··· Available data ···

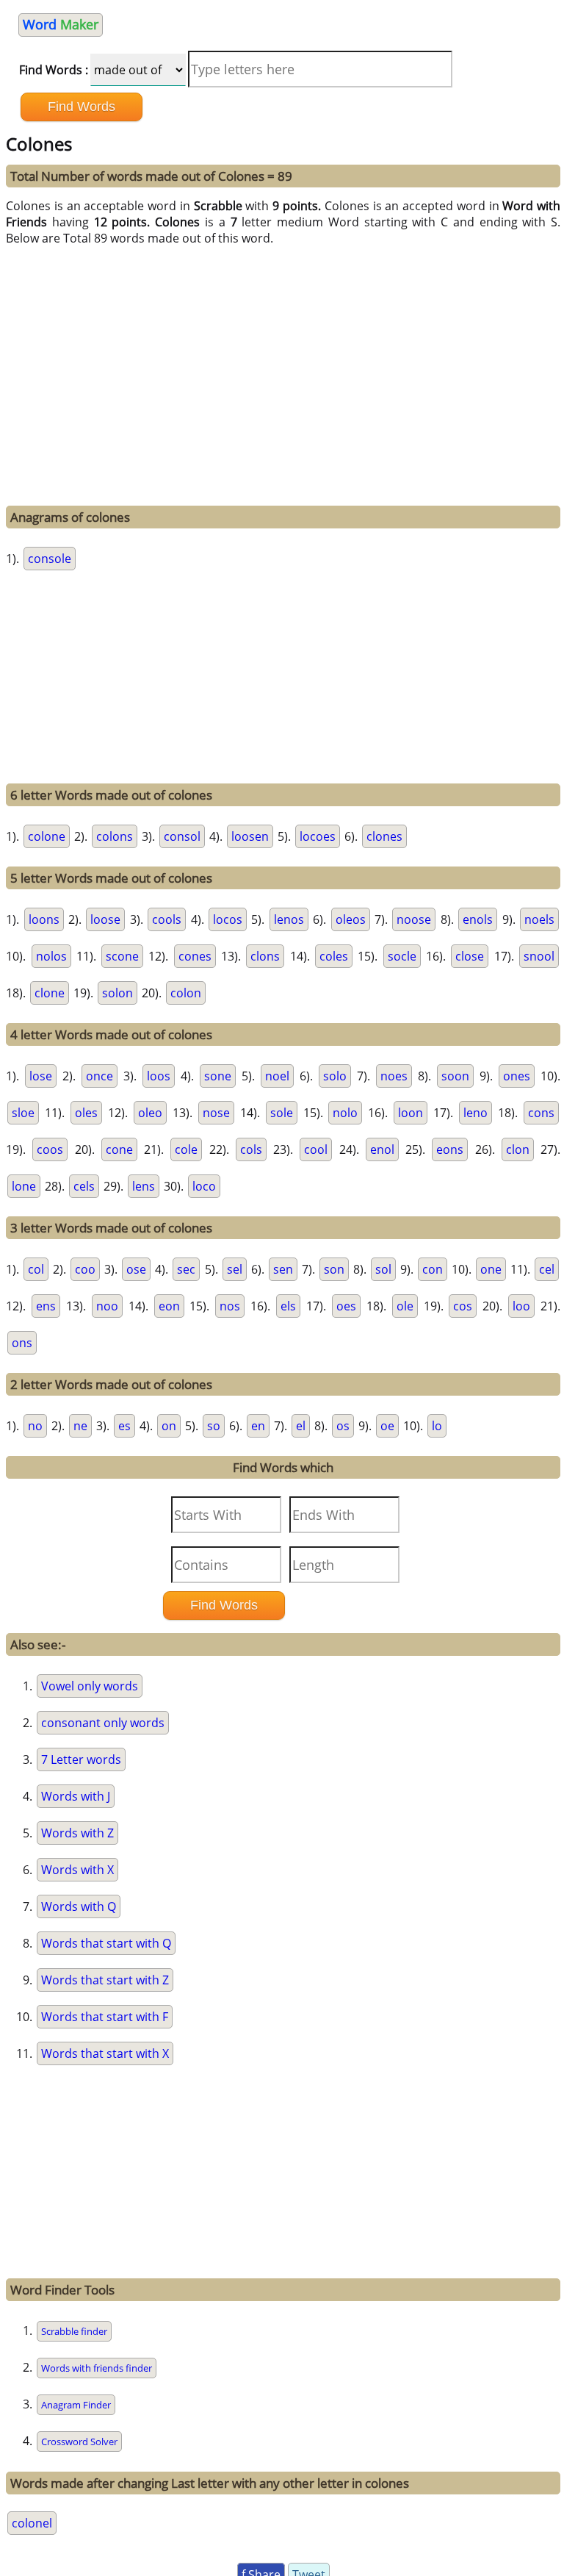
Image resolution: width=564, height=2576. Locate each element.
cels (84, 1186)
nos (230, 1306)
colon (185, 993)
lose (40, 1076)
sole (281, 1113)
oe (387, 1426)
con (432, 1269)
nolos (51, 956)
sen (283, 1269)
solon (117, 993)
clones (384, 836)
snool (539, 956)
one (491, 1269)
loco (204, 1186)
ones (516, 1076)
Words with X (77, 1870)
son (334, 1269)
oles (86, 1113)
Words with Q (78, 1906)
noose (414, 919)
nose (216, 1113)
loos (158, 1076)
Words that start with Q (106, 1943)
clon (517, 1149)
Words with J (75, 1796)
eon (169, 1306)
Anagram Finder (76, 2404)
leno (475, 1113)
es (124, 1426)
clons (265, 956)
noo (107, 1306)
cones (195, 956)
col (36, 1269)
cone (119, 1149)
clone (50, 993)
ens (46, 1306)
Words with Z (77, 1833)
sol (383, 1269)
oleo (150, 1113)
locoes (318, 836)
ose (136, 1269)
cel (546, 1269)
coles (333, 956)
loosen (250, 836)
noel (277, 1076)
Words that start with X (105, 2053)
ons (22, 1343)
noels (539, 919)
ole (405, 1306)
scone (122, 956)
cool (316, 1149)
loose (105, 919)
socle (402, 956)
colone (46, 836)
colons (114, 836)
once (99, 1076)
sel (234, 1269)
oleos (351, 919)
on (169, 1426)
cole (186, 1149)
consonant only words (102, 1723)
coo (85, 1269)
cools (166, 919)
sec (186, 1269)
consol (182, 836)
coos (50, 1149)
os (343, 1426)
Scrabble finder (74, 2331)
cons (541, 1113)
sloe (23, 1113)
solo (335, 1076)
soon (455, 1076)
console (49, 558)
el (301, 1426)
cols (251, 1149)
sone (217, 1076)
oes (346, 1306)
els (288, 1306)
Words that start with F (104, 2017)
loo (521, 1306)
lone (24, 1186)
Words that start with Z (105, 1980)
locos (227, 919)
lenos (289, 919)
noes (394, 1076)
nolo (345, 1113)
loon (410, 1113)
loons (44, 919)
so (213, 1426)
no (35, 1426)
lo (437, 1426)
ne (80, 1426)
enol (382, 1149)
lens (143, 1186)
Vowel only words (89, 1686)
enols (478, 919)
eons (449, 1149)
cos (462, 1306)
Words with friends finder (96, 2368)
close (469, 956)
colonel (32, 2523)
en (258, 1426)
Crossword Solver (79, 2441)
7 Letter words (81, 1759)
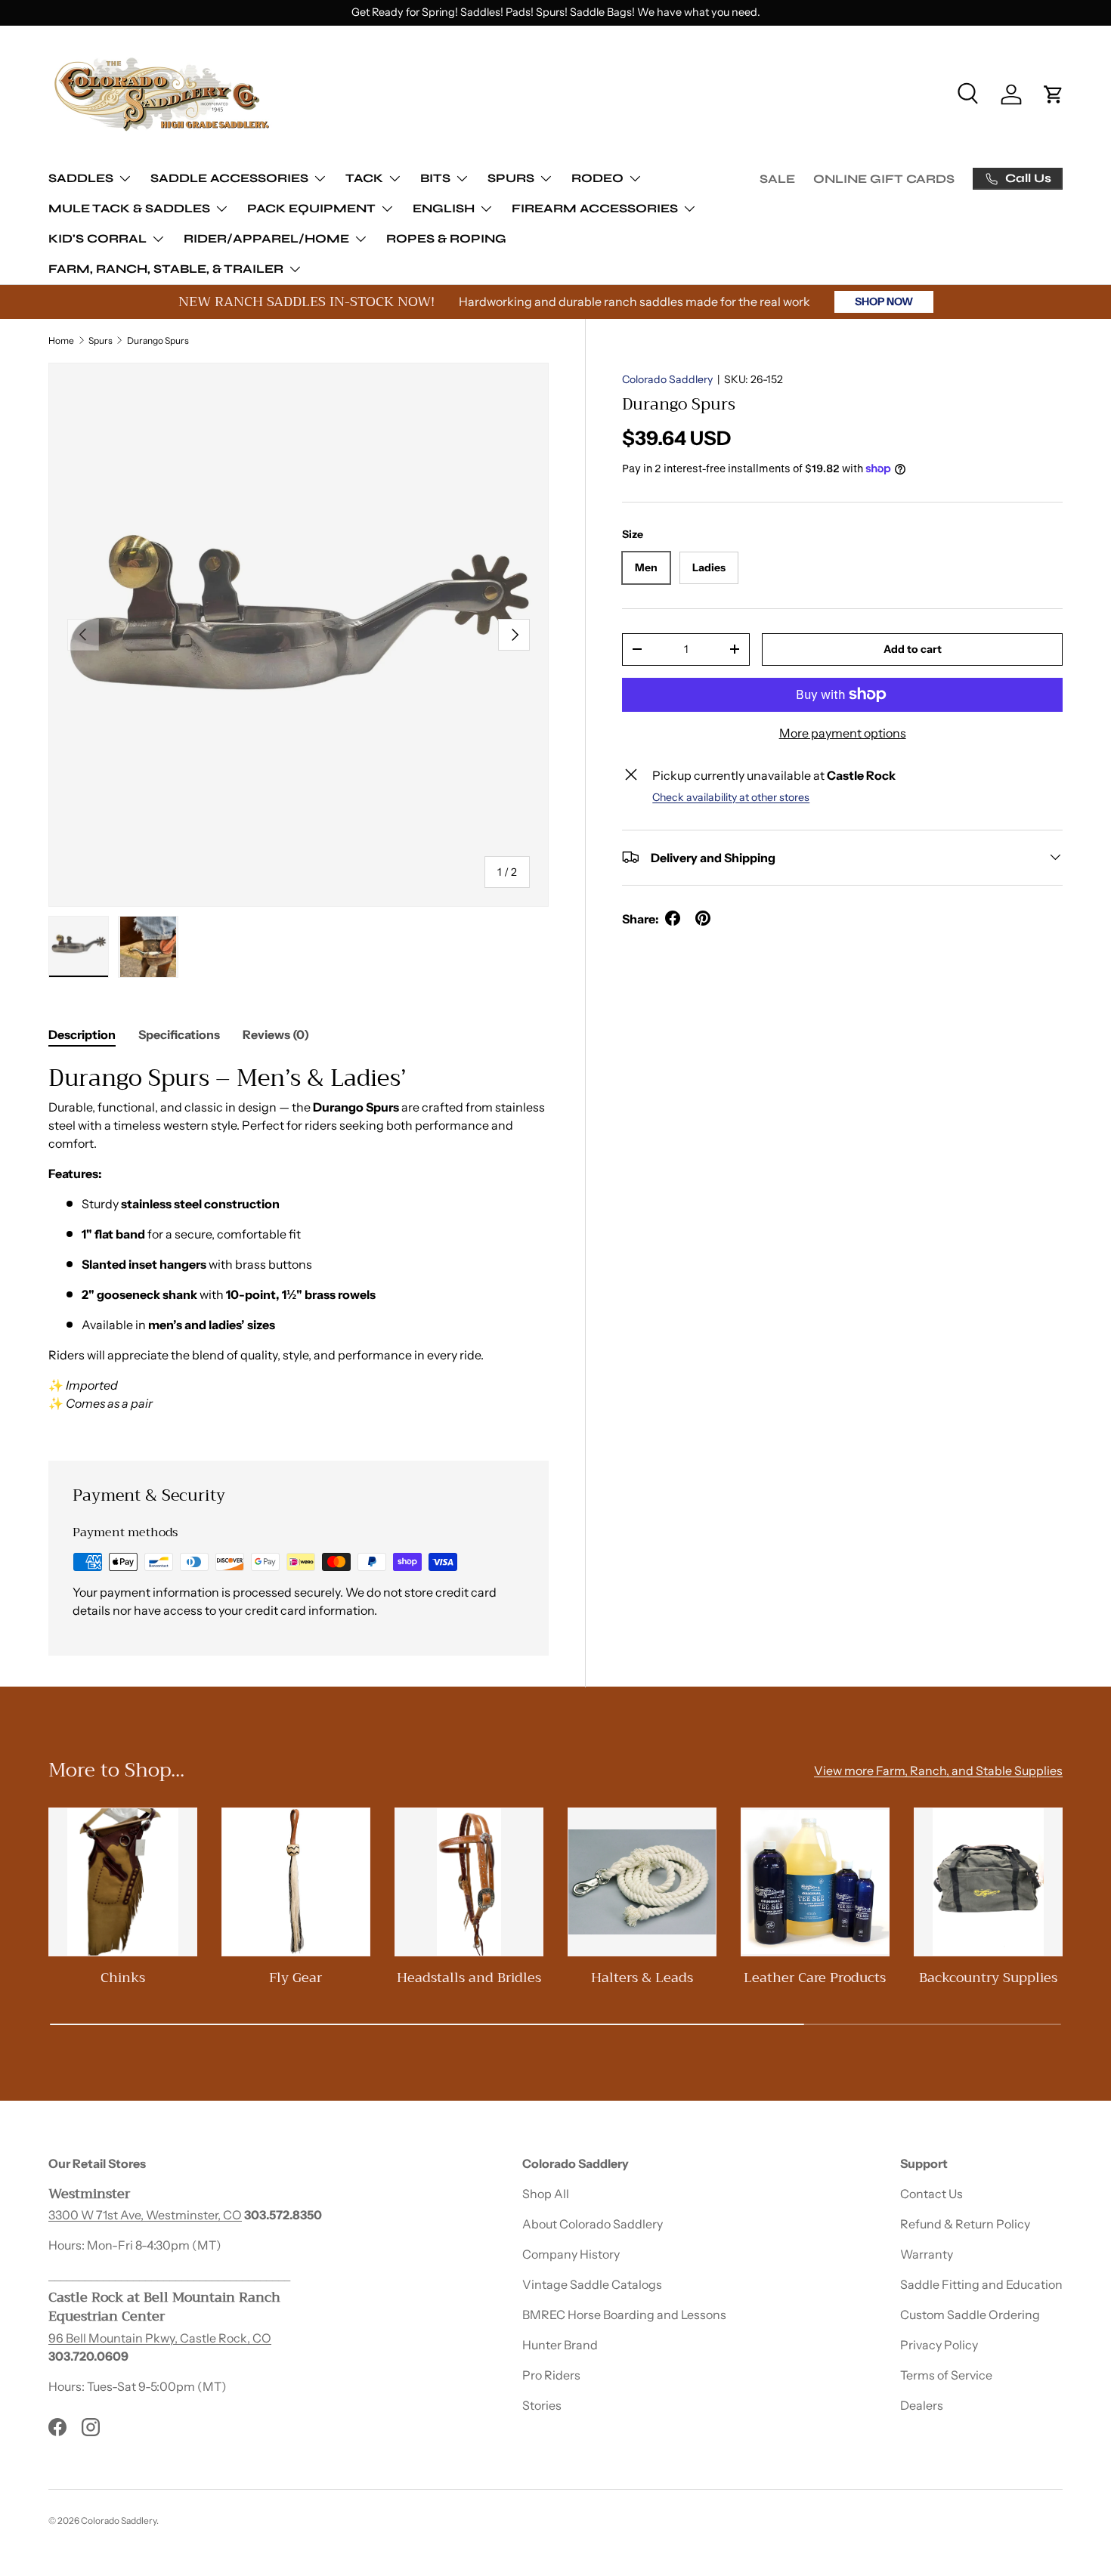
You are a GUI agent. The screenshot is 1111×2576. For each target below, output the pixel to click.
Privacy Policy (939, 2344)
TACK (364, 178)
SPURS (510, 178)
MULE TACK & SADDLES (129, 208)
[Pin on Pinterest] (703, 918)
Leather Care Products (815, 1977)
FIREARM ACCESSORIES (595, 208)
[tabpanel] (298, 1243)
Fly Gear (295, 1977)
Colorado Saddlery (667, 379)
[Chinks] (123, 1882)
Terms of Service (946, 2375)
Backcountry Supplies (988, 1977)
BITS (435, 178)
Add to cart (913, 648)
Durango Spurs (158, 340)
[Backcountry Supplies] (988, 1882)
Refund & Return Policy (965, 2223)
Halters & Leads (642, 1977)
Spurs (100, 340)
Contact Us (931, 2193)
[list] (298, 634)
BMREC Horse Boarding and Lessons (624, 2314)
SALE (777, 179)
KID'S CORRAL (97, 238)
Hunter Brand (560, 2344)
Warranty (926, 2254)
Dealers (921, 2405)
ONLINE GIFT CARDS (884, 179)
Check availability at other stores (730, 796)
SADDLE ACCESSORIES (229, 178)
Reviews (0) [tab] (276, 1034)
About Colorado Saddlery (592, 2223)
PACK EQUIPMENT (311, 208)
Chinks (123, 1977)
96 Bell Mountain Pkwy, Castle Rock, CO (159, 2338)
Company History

···

▶ [What is required]: Your answer should be the lines above from the one containing "sen (283, 1269)" through the one containing "clons (265, 956)", copied exactly and with both ends kept.

▶ [Exercise solution]:
sen (283, 1269)
solon (117, 993)
clones (384, 836)
snool (539, 956)
one (491, 1269)
loco (204, 1186)
ones (516, 1076)
Words with X (77, 1870)
son (334, 1269)
oles (86, 1113)
Words with Q (78, 1906)
noose (414, 919)
nose (216, 1113)
loos (158, 1076)
Words that start with Q (106, 1943)
clon (517, 1149)
Words with J (75, 1796)
eon (169, 1306)
Anagram Finder (76, 2404)
leno (475, 1113)
es (124, 1426)
clons (265, 956)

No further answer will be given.